• _Data for analysis_
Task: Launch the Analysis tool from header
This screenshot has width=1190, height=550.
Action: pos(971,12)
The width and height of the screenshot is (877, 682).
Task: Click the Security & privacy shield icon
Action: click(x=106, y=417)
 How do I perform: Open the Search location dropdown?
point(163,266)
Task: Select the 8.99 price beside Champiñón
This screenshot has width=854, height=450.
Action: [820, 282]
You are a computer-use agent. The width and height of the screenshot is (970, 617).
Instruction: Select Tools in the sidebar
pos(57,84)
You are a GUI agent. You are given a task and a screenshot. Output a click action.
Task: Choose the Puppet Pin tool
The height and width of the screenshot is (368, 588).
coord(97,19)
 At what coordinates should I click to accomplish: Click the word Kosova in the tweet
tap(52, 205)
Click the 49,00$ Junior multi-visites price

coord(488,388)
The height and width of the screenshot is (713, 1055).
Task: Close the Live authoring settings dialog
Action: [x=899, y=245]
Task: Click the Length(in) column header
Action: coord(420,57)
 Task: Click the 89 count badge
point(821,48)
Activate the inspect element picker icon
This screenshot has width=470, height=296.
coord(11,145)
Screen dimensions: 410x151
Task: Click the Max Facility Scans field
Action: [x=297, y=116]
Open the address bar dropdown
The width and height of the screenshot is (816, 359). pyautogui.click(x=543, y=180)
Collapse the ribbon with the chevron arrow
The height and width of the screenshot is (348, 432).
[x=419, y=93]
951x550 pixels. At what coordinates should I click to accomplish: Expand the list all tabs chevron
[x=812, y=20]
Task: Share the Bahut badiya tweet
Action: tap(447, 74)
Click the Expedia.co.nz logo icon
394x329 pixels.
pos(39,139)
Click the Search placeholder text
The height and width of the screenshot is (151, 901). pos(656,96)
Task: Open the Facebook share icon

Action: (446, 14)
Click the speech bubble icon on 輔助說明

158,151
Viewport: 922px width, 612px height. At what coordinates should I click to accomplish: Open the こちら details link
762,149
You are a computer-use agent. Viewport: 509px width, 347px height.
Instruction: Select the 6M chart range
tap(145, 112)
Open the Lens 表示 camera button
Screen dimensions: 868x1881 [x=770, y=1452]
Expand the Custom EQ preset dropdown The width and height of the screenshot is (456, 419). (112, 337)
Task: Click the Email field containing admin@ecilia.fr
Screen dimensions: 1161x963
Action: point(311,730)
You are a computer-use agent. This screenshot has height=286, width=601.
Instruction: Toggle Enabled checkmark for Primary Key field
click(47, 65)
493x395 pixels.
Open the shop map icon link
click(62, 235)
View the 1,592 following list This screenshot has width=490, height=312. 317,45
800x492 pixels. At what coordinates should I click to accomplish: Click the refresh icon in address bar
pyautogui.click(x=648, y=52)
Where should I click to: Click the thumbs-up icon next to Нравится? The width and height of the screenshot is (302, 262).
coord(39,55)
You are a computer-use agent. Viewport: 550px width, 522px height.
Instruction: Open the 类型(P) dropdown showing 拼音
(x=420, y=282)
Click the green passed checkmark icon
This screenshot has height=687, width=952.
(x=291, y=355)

• _Task prompt_
Retype the records above in full, matching each line exactly.

• _Result for this task_
Task: Launch the Analysis tool from header
This screenshot has width=1190, height=550.
Action: pos(971,12)
The width and height of the screenshot is (877, 682).
Task: Click the Security & privacy shield icon
Action: click(x=106, y=417)
 How do I perform: Open the Search location dropdown?
point(163,266)
Task: Select the 8.99 price beside Champiñón
This screenshot has width=854, height=450.
Action: [820, 282]
You are a computer-use agent. The width and height of the screenshot is (970, 617).
Instruction: Select Tools in the sidebar
pos(57,84)
You are a GUI agent. You are given a task and a screenshot. Output a click action.
Task: Choose the Puppet Pin tool
The height and width of the screenshot is (368, 588).
coord(97,19)
 At what coordinates should I click to accomplish: Click the word Kosova in the tweet
tap(52, 205)
Click the 49,00$ Junior multi-visites price

coord(488,388)
The height and width of the screenshot is (713, 1055).
Task: Close the Live authoring settings dialog
Action: [x=899, y=245]
Task: Click the Length(in) column header
Action: coord(420,57)
 Task: Click the 89 count badge
point(821,48)
Activate the inspect element picker icon
This screenshot has width=470, height=296.
coord(11,145)
Screen dimensions: 410x151
Task: Click the Max Facility Scans field
Action: [x=297, y=116]
Open the address bar dropdown
The width and height of the screenshot is (816, 359). pyautogui.click(x=543, y=180)
Collapse the ribbon with the chevron arrow
The height and width of the screenshot is (348, 432).
[x=419, y=93]
951x550 pixels. At what coordinates should I click to accomplish: Expand the list all tabs chevron
[x=812, y=20]
Task: Share the Bahut badiya tweet
Action: tap(447, 74)
Click the Expedia.co.nz logo icon
394x329 pixels.
pos(39,139)
Click the Search placeholder text
The height and width of the screenshot is (151, 901). pos(656,96)
Task: Open the Facebook share icon

Action: (446, 14)
Click the speech bubble icon on 輔助說明

158,151
Viewport: 922px width, 612px height. At what coordinates should I click to accomplish: Open the こちら details link
762,149
You are a computer-use agent. Viewport: 509px width, 347px height.
Instruction: Select the 6M chart range
tap(145, 112)
Open the Lens 表示 camera button
Screen dimensions: 868x1881 [x=770, y=1452]
Expand the Custom EQ preset dropdown The width and height of the screenshot is (456, 419). (112, 337)
Task: Click the Email field containing admin@ecilia.fr
Screen dimensions: 1161x963
Action: point(311,730)
You are a computer-use agent. This screenshot has height=286, width=601.
Instruction: Toggle Enabled checkmark for Primary Key field
click(47, 65)
493x395 pixels.
Open the shop map icon link
click(62, 235)
View the 1,592 following list This screenshot has width=490, height=312. 317,45
800x492 pixels. At what coordinates should I click to accomplish: Click the refresh icon in address bar
pyautogui.click(x=648, y=52)
Where should I click to: Click the thumbs-up icon next to Нравится? The width and height of the screenshot is (302, 262).
coord(39,55)
You are a computer-use agent. Viewport: 550px width, 522px height.
Instruction: Open the 类型(P) dropdown showing 拼音
(x=420, y=282)
Click the green passed checkmark icon
This screenshot has height=687, width=952.
(x=291, y=355)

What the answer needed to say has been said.